PROBLEM DESCRIPTION:
Rewrite every line of the records, from the line that contains "2024年12月 (799, 1037)" through the end of the records, and add 42 to each coordinate number in the answers. Leave the pictures out of your answer.

Records for locating described items:
======
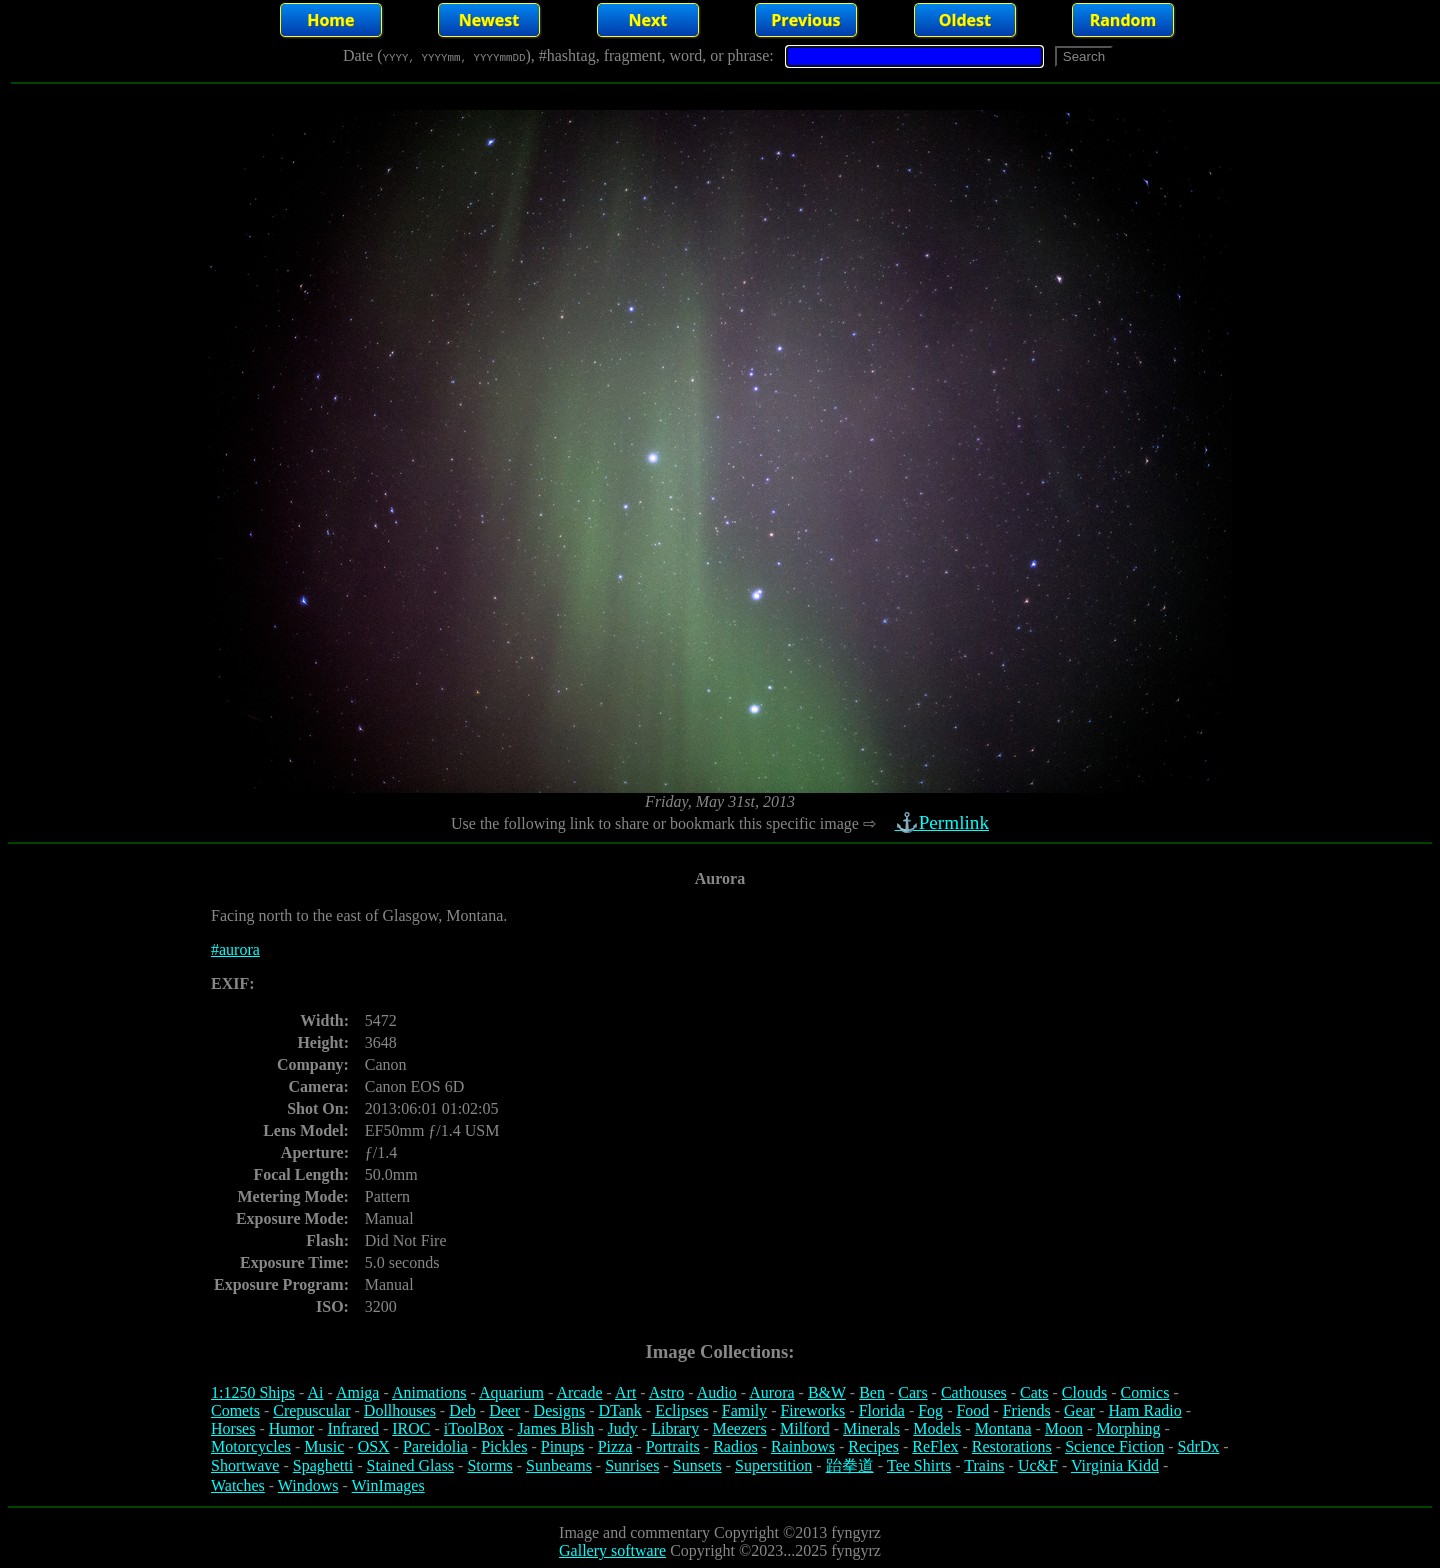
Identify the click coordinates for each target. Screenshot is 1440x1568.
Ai (315, 1392)
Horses (233, 1428)
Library (675, 1428)
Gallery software (612, 1550)
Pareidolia (435, 1446)
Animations (429, 1392)
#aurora (235, 949)
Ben (872, 1392)
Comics (1145, 1392)
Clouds (1084, 1392)
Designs (560, 1410)
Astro (667, 1392)
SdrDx (1199, 1446)
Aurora (771, 1392)
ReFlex (935, 1446)
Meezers (739, 1428)
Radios (735, 1446)
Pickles (504, 1446)
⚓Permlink (944, 822)
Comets (235, 1410)
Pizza (615, 1446)
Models (937, 1428)
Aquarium (511, 1392)
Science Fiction (1114, 1446)
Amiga (358, 1392)
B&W (827, 1392)
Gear (1079, 1410)
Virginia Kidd (1115, 1465)
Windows (308, 1485)
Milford (805, 1428)
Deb (462, 1410)
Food (972, 1410)
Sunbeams (559, 1465)
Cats (1034, 1392)
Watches (238, 1485)
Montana (1003, 1428)
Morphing (1128, 1428)
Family (744, 1410)
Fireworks (812, 1410)
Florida (882, 1410)
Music (324, 1446)
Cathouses (974, 1392)
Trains (984, 1465)
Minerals (871, 1428)
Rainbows (803, 1446)
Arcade (579, 1392)
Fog (930, 1410)
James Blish (555, 1428)
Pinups (563, 1446)
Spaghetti (323, 1465)
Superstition (773, 1465)
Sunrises (632, 1465)
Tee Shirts (919, 1465)
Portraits (673, 1446)
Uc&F (1038, 1465)
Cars (912, 1392)
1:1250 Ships (253, 1392)
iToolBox (474, 1428)
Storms (489, 1465)
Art (625, 1392)
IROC (411, 1428)
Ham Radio (1144, 1410)
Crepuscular (311, 1410)
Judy (623, 1428)
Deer (504, 1410)
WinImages (388, 1485)
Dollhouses (400, 1410)
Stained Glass (411, 1465)
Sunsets (697, 1465)
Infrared (353, 1428)
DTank (619, 1410)
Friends (1027, 1410)
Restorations (1012, 1446)
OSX (374, 1446)
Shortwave (245, 1465)
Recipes (873, 1446)
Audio (717, 1392)
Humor (291, 1428)
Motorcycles (251, 1446)
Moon (1064, 1428)
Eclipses (681, 1410)
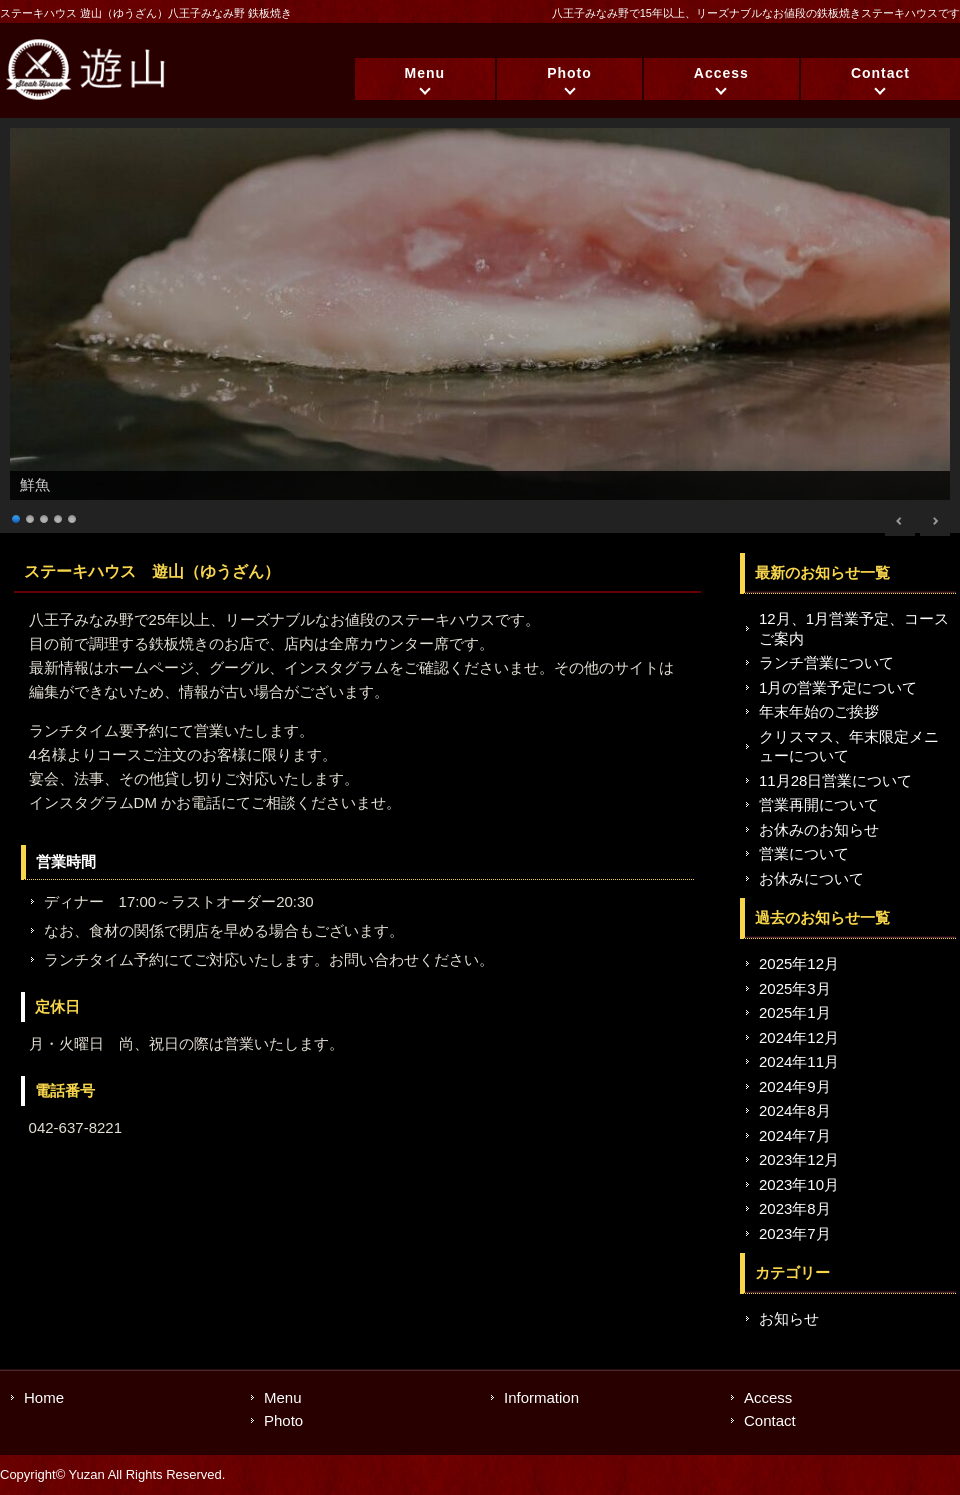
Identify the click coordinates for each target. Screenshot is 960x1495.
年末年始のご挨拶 (819, 711)
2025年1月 (795, 1012)
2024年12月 (799, 1037)
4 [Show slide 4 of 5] (59, 516)
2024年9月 (795, 1086)
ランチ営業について (826, 662)
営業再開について (819, 804)
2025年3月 (795, 988)
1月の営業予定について (838, 687)
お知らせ (789, 1318)
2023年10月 (799, 1184)
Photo (569, 73)
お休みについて (811, 878)
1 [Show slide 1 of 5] (17, 516)
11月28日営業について (835, 780)
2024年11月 (799, 1061)
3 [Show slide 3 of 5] (45, 516)
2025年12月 (799, 963)
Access (721, 73)
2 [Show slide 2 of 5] (31, 516)
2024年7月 (795, 1135)
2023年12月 (799, 1159)
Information (541, 1397)
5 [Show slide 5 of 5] (73, 516)
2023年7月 (795, 1233)
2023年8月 (795, 1208)
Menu (425, 73)
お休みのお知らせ (819, 829)
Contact (880, 73)
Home (44, 1397)
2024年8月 (795, 1110)
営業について (804, 853)
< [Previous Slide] (900, 521)
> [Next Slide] (935, 521)
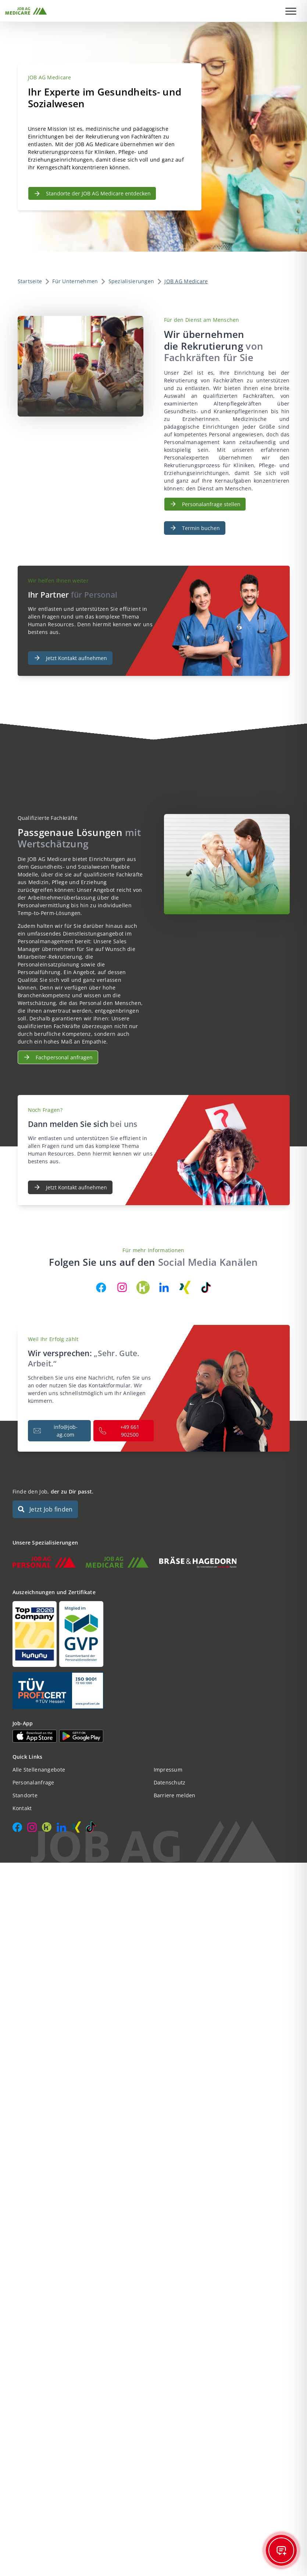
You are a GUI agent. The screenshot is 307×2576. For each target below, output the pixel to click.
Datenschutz (170, 1782)
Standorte (25, 1795)
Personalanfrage (33, 1782)
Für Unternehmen (75, 281)
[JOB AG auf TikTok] (206, 1287)
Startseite (30, 281)
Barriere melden (175, 1795)
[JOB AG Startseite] (26, 11)
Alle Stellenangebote (39, 1769)
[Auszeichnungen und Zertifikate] (154, 1634)
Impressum (168, 1769)
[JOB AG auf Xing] (185, 1287)
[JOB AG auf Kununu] (143, 1287)
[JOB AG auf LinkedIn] (164, 1287)
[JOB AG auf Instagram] (122, 1287)
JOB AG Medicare (186, 281)
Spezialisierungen (131, 281)
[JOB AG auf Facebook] (101, 1287)
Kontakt (22, 1808)
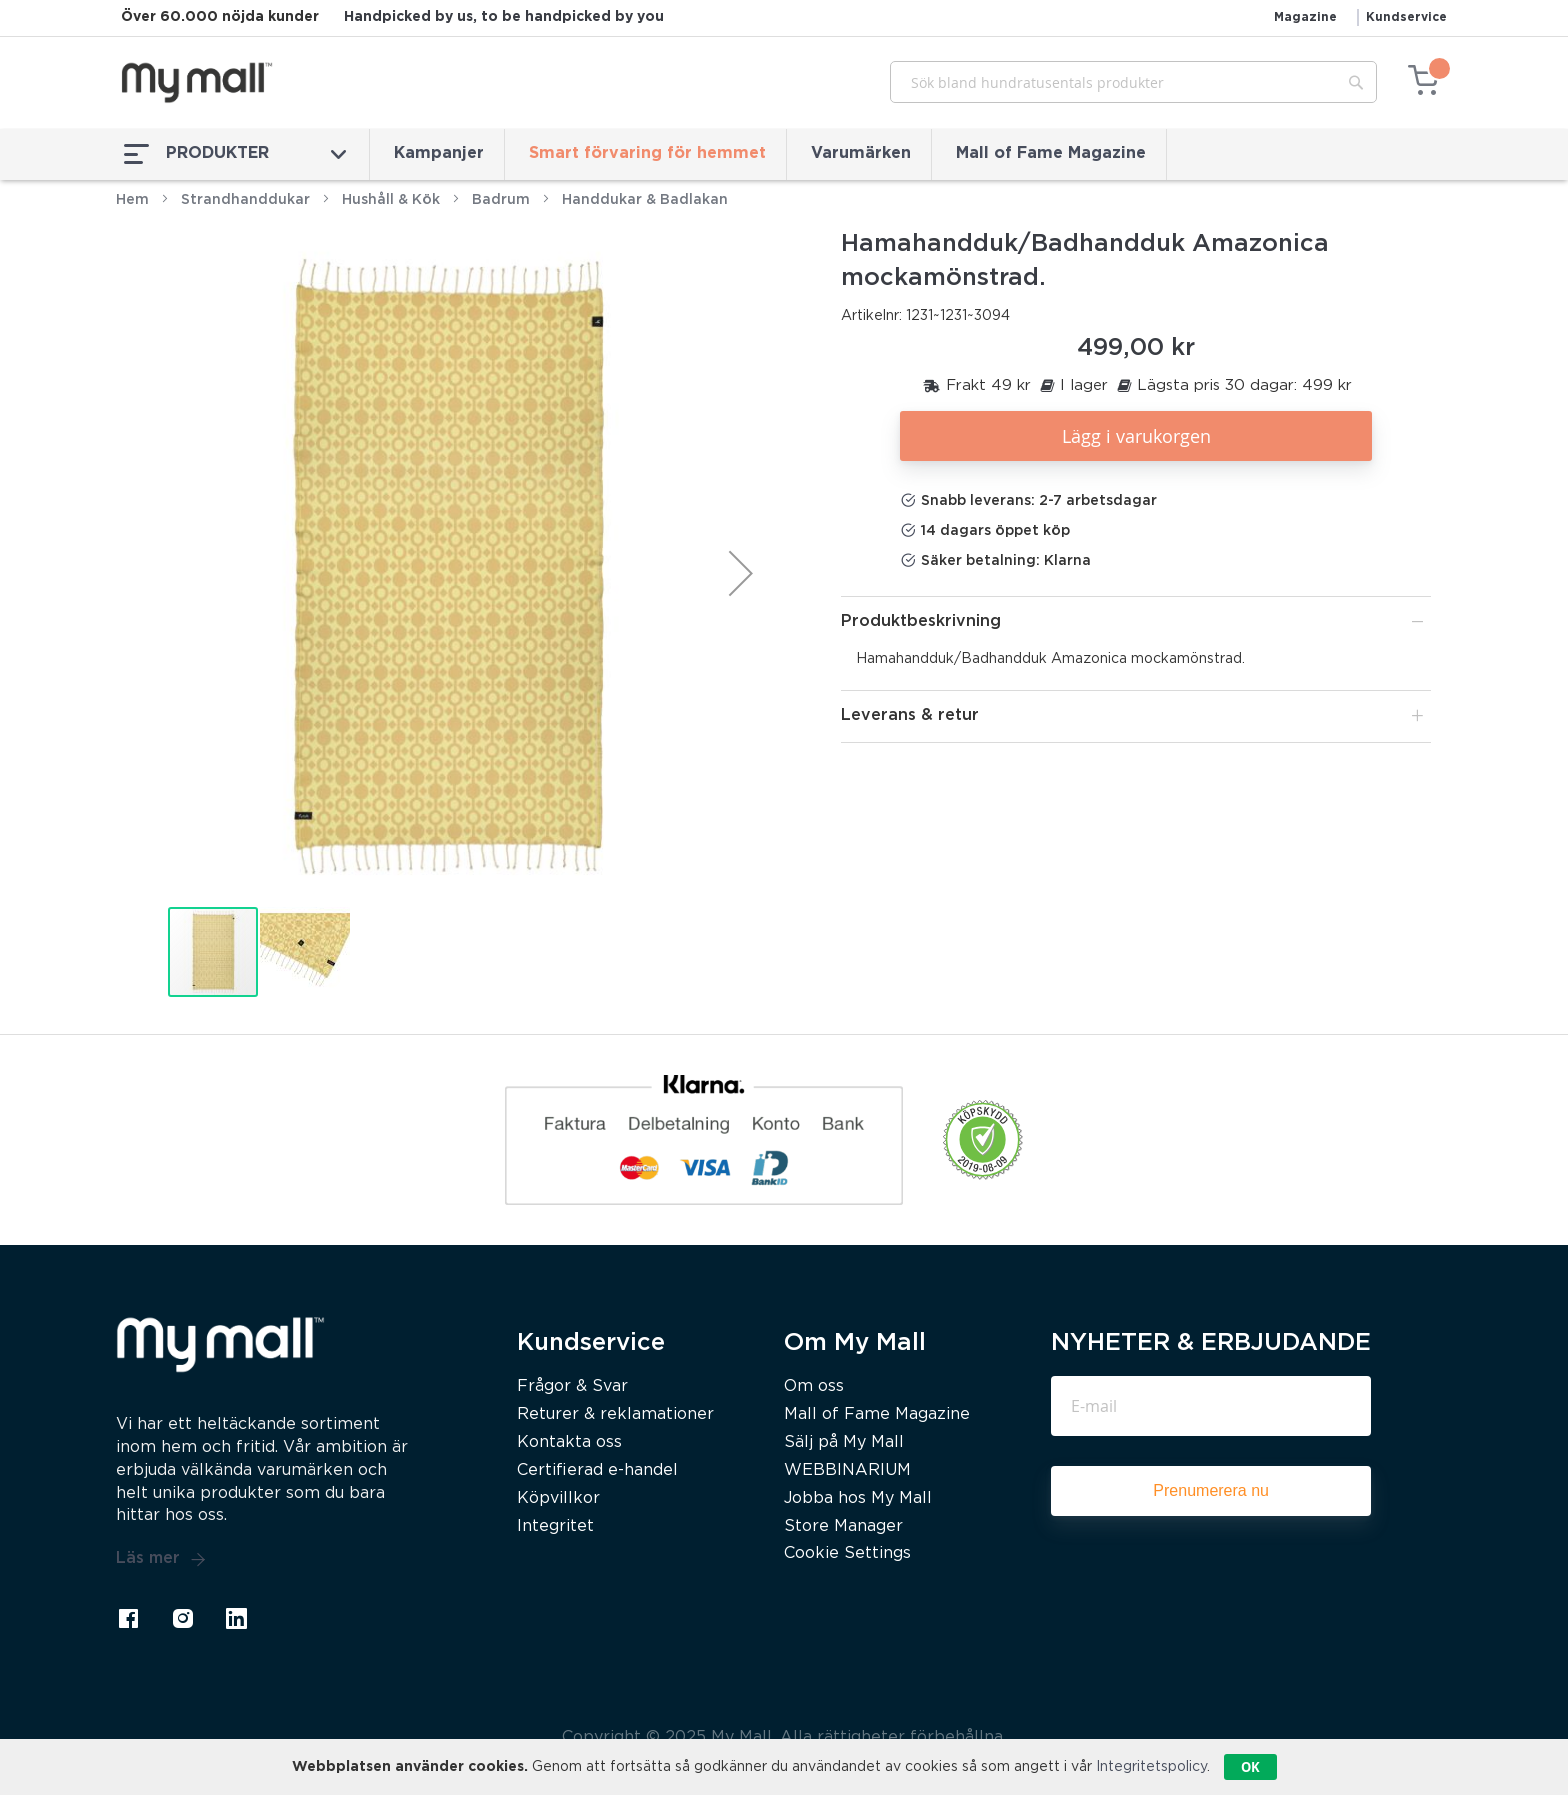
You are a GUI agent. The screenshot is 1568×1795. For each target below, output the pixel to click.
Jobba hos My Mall (858, 1498)
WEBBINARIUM (847, 1470)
======
SOLUTION FOR THIS TASK:
2024年12月 (841, 1079)
4 [Show slide 4 of 5] (101, 558)
2024年9月 (837, 1128)
ランチ営業について (868, 704)
営業再開について (861, 846)
2025年3月 (837, 1030)
1月の営業予定について (880, 729)
お知らせ (831, 1360)
2023年10月 (841, 1226)
Photo (611, 115)
お休みについて (853, 920)
1 [Show slide 1 of 5] (59, 558)
11月28日営業について (877, 822)
2024年11月 (841, 1103)
3 [Show slide 3 of 5] (87, 558)
2025年12月 (841, 1005)
Access (763, 115)
2 [Show slide 2 of 5] (73, 558)
2024年7月 (837, 1177)
2023年12月 (841, 1201)
Information (583, 1439)
5 [Show slide 5 of 5] (115, 558)
2023年7月 (837, 1275)
2023年8月 (837, 1250)
Menu (467, 115)
お休みのお知らせ (861, 871)
Contact (922, 115)
Home (86, 1439)
2024年8月 (837, 1152)
営業について (846, 895)
< [Previous Slide] (942, 563)
> [Next Slide] (977, 563)
You are a GUI agent. The screenshot is 307×2576. For each target below, output the pixel to click.
Datenschutz (212, 1824)
Standorte (67, 1837)
Personalanfrage (75, 1824)
Für Unternehmen (117, 323)
[JOB AG auf TikTok] (248, 1329)
Startseite (72, 323)
Barriere melden (217, 1837)
[JOB AG Startseite] (68, 53)
Alle Stellenangebote (81, 1811)
[Auszeichnungen und Zertifikate] (196, 1676)
Impressum (210, 1811)
[JOB AG auf Xing] (227, 1329)
[JOB AG auf Kununu] (185, 1329)
[JOB AG auf LinkedIn] (206, 1329)
[JOB AG auf Instagram] (164, 1329)
JOB AG Medicare (228, 323)
Spezialisierungen (173, 323)
[JOB AG auf Facebook] (143, 1329)
Kontakt (64, 1850)
You are a GUI agent. The screenshot is 1568×1795. For each target below, output the pixel to click.
Jobba hos My Mall (900, 1540)
WEBBINARIUM (889, 1512)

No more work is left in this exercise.